SeriationCT Sample Size Series experiments

 Created: 14 May 2015 Modified: 23 Jul 2020 BibTeX Entry RIS Citation Print

Effect of Varying Sample Size

After SAA’s, I used some existing simulations (seriationct-27 from the experiment-seriationct-2 repository) to prototype examining the effects of sample size on:

1. The gross structure of the seriation solutions: how much branching when small? do we get isolates?
2. Lineage structure recovery

Working with the existing simulation results and post-processed samples, I wrote a quick modification of the assemblage sampler called seriationct-sample-assemblages-for-samplesize-sequence-seriation.py. The script takes the output from the seriationct-export-data.py script and performs subsampling as follows:

1. Uses a samplefraction parameter to select an initial sample of assemblages, just like the normal seriationct-sample-assemblages-for-seriation.py.
2. Selects these samples given the sampletype parameter, as a pure random sample of assemblages, a spatially stratified sample given NxN quadrats, temporally stratified given N even periods of time, and spatiotemporal sampling which stratifies by quadrats and periods.
3. Subsamples the samplefraction assemblages in a sequence decreasing by 2, so for example, if samplefraction is 30, the largest set of assemblages will be 30 randomly sampled, and then 28 sampled from the 30, 26 sampled from the original 30, and so on.

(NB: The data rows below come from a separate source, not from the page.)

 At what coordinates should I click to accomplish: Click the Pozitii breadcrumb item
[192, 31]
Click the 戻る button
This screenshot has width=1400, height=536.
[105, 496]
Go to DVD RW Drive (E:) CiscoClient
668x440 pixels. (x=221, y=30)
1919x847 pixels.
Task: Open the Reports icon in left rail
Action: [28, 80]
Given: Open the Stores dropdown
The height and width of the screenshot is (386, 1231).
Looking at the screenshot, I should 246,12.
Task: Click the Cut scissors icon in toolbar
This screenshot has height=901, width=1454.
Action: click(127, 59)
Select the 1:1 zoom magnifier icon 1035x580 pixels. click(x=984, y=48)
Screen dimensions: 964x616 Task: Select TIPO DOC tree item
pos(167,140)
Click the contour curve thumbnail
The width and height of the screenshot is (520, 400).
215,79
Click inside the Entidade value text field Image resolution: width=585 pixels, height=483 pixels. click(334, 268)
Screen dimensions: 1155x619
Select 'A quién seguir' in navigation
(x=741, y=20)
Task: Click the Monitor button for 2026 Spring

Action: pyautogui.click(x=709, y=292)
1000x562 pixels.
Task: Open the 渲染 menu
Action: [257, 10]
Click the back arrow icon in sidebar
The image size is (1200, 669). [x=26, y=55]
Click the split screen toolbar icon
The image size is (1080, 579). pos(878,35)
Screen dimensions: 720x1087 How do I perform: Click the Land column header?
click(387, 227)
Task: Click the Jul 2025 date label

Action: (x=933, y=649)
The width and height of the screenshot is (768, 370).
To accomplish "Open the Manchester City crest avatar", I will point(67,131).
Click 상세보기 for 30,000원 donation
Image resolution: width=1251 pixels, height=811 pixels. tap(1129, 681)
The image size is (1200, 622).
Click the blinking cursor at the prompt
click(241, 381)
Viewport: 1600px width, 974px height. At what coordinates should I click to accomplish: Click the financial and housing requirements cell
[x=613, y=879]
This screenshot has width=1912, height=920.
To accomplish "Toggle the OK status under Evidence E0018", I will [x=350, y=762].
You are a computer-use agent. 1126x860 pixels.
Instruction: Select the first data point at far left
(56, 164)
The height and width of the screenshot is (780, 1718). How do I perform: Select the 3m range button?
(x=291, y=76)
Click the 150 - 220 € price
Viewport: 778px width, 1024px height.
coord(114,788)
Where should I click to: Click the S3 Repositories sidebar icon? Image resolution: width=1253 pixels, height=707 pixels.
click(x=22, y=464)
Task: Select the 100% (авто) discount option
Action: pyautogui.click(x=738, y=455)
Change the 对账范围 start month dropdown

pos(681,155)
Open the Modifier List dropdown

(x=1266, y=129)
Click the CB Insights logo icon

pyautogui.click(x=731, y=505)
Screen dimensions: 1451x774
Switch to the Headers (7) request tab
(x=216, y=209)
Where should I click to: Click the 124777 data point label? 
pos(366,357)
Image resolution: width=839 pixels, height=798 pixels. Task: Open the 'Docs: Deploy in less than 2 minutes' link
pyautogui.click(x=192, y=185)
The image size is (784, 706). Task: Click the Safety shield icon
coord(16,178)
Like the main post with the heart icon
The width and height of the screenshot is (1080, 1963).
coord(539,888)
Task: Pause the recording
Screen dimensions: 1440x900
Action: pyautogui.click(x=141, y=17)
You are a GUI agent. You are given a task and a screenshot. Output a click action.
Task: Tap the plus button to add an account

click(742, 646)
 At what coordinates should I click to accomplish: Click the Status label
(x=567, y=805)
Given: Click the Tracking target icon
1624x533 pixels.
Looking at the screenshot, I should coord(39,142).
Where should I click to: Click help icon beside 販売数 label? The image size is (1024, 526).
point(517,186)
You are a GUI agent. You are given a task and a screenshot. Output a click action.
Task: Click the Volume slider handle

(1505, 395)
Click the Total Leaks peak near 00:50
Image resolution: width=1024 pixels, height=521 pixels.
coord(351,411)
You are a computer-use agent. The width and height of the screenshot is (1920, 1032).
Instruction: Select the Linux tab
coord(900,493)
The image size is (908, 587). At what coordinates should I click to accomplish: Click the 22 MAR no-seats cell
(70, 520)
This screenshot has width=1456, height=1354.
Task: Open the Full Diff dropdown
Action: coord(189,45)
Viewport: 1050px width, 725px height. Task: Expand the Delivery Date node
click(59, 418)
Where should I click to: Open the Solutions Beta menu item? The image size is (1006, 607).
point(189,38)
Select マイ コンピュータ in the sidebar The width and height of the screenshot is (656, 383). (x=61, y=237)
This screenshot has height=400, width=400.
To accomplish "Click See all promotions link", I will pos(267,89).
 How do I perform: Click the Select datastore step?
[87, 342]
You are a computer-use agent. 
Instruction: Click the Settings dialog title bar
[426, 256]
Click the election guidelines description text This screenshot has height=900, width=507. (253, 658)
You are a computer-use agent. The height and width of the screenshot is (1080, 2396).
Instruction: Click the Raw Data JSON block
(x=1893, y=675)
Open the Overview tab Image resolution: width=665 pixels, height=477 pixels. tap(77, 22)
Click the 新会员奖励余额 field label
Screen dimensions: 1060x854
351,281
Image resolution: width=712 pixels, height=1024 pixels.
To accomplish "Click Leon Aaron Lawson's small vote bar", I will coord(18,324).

The net result is a nested series of samples (rather than independent random samples of different sizes).

Statistics Brainstorm

Some of the things I want to know are:

1. How consistent is the lineage structure of each seriation solution, at each sample size? (i.e., along a branch, how mixed are lineage identifiers?)
2. How consistent is the temporal sequence of the solution?
3. How “branchy” is the solution?
4. Furthermore, what is the average and variance of these measures, across the sequence of sample sizes? Or perhaps the quantiles and order statistics?
5. At what sample size does lineage structure and chronology become visible and semi-stable?

I’m just starting to build measures for these items, since they involve traversal and parsing of the annotated minmax graphs.